Vintage is to print 100,000 extra copies of The Narrow Road to the Deep North, and said it also expected "substantial e-book sales". It will run an "extensive, co-ordinated" marketing and publicity campaign until Christmas to "capitalise on the success of the Man Booker".
Flanagan, who is Tasmania born, is the third Australian to win the award, following Thomas Kenneally with Schindler's Ark (1982) and Peter Carey, who won with both Oscar and Lucinda (1988) and The True History of the Kelly Gang (2001). He will take part in his first public event as winner of the prize at the Apple Store, Regent Street, on Thursday 16th October.
Flanagan has been one of the lower sellers of the titles on the Man Booker shortlist ahead of his win, selling 3,882 copies, worth £55,000, via Nielsen BookScan records.
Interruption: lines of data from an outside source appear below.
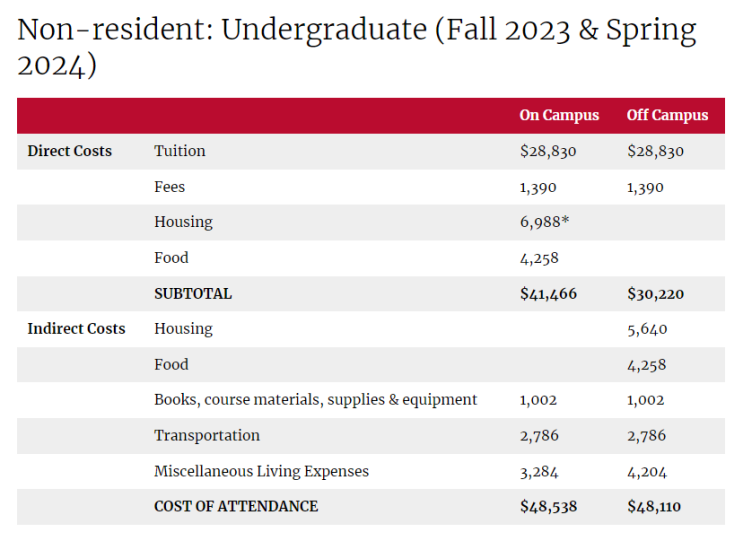Screen dimensions: 743x541
Task: Click the Fees row label
Action: tap(169, 187)
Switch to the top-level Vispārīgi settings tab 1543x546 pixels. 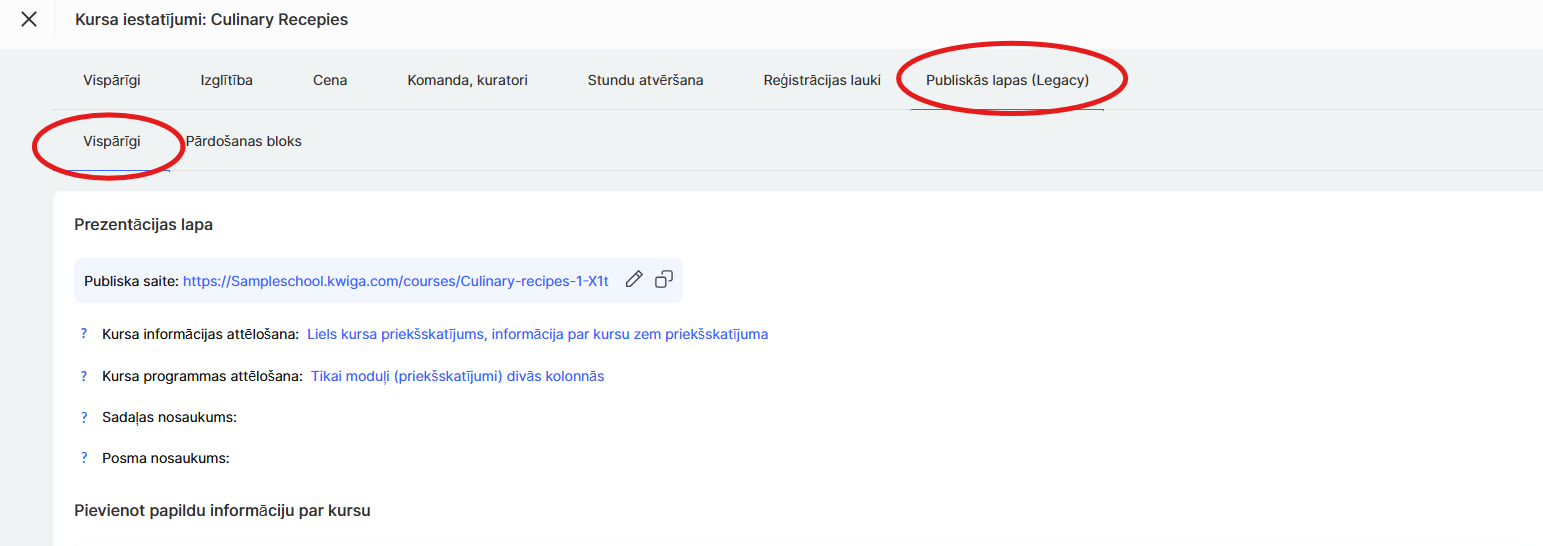112,80
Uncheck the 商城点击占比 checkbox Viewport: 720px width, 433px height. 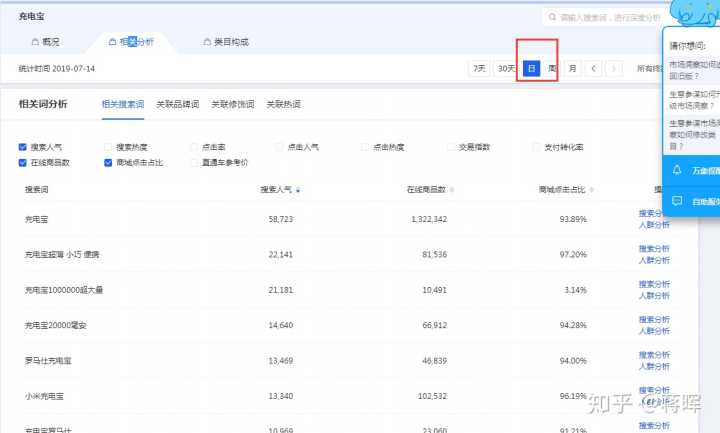(x=109, y=162)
His life sales value via Nielsen BookScan stands at £440,000, £260,000 of which are from Gould's Book of Fish (Atlantic), which won the 2002 Commonwealth Writers' Prize.
Also shortlisted were Ali Smith for How to Be Both (Hamish Hamilton), Karen Joy Fowler for We Are All Completely Beside Ourselves (Serpent's Tail), Howard Jacobson for J (Jonathan Cape), Neel Mukherjee for The Lives of Others (Chatto) and Joshua Ferris for To Rise Again at a Decent Hour (Penguin). Fowler's novel has been the run-away favourite with book buyers selling 53,955 since the longlist announcement.
Grayling was joined on the 2014 panel of judges by Jonathan Bate, Oxford Professor of English Literature and biographer, Sarah Churchwell, UEA’s Professor of American Literature, Daniel Glaser, neuroscientist and cultural commentator, Alastair Niven, former Director of Literature at the British Council and at the Arts Council, and writer and former Times literary editor Erica Wagner.